Nicaragua’s Health Ministry declared in a statement the death of the former president due to a serious chronic illness.
Former El Salvador President Mauricio Funes, who governed El Salvador from 2009 to 2014 and spent the final years of his life in Nicaragua to avoid various criminal sentences, died late Tuesday at age 65. He lived his final nine years under the protection of Nicaragua President Daniel Ortega, whose government had given him citizenship, allowing him to avoid extradition.
Nicaragua’s Foreign Affairs Ministry said that Funes’ family had decided to bury in his lands.

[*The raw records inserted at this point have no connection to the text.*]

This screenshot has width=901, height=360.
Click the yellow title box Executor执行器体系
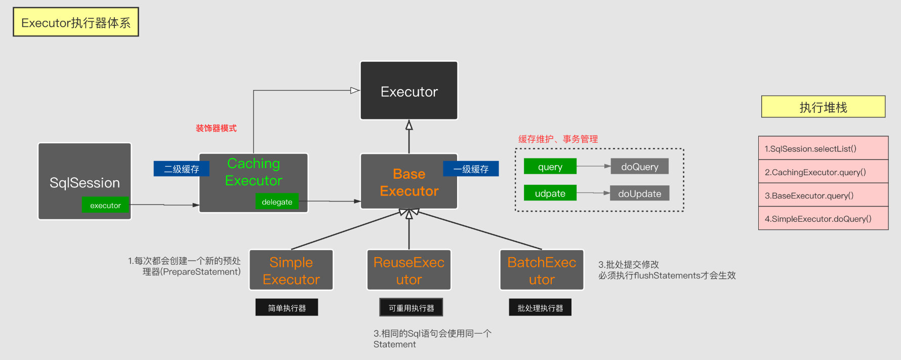click(76, 22)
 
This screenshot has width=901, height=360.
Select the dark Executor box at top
click(409, 91)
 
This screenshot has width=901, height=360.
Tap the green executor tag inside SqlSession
click(105, 205)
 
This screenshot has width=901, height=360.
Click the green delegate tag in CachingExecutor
click(277, 202)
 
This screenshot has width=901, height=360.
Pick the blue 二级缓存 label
click(181, 169)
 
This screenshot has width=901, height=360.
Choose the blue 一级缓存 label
click(471, 169)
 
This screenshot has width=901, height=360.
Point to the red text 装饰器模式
click(216, 128)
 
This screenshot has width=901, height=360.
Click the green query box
click(550, 167)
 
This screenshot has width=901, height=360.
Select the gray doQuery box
click(639, 167)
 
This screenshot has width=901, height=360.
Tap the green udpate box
click(550, 193)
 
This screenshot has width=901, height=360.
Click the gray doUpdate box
click(639, 193)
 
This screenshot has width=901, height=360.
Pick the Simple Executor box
click(291, 270)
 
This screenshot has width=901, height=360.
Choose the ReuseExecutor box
click(409, 270)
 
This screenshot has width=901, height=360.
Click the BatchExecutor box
click(542, 270)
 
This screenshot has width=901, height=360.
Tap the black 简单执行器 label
click(286, 307)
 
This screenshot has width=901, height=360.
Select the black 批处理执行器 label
click(540, 307)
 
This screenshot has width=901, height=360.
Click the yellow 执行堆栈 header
click(823, 107)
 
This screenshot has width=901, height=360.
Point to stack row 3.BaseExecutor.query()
click(823, 195)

The former president had pending sentences in El Salvador for corruption and making deals with the country’s powerful street gangs that amounted to 28 years, but he never set foot in prison.
On Wednesday, his party said in a statement that “Mauricio Funes as an investigative journalist and incisive generator of public opinion, as well as in his time as president of the republic, enjoyed broad acceptance and support from the Salvadoran people and the international community.”
Current Labor Minister Rolando Castro said via X that Funes’ “skills and contributions to the country as a journalist are undeniable, just as his mistakes in public office.”
Funes was born in San Salvador on Oct. 18, 1959. He worked as a teacher in Catholic schools, but later made his name as a war reporter and hosted a highly popular interview show that took on controversial topics. He interviewed multiple heads of state, worked at two television stations and was a correspondent for CNN from 1991 to 2007, winning multiple awards.
Then the FMLN came calling, offering to make him their candidate and he won the 2009 elections, defeating Rodrigo Ávila of the conservative National Republican Alliance, better known as Arena, that had governed the country since 1989.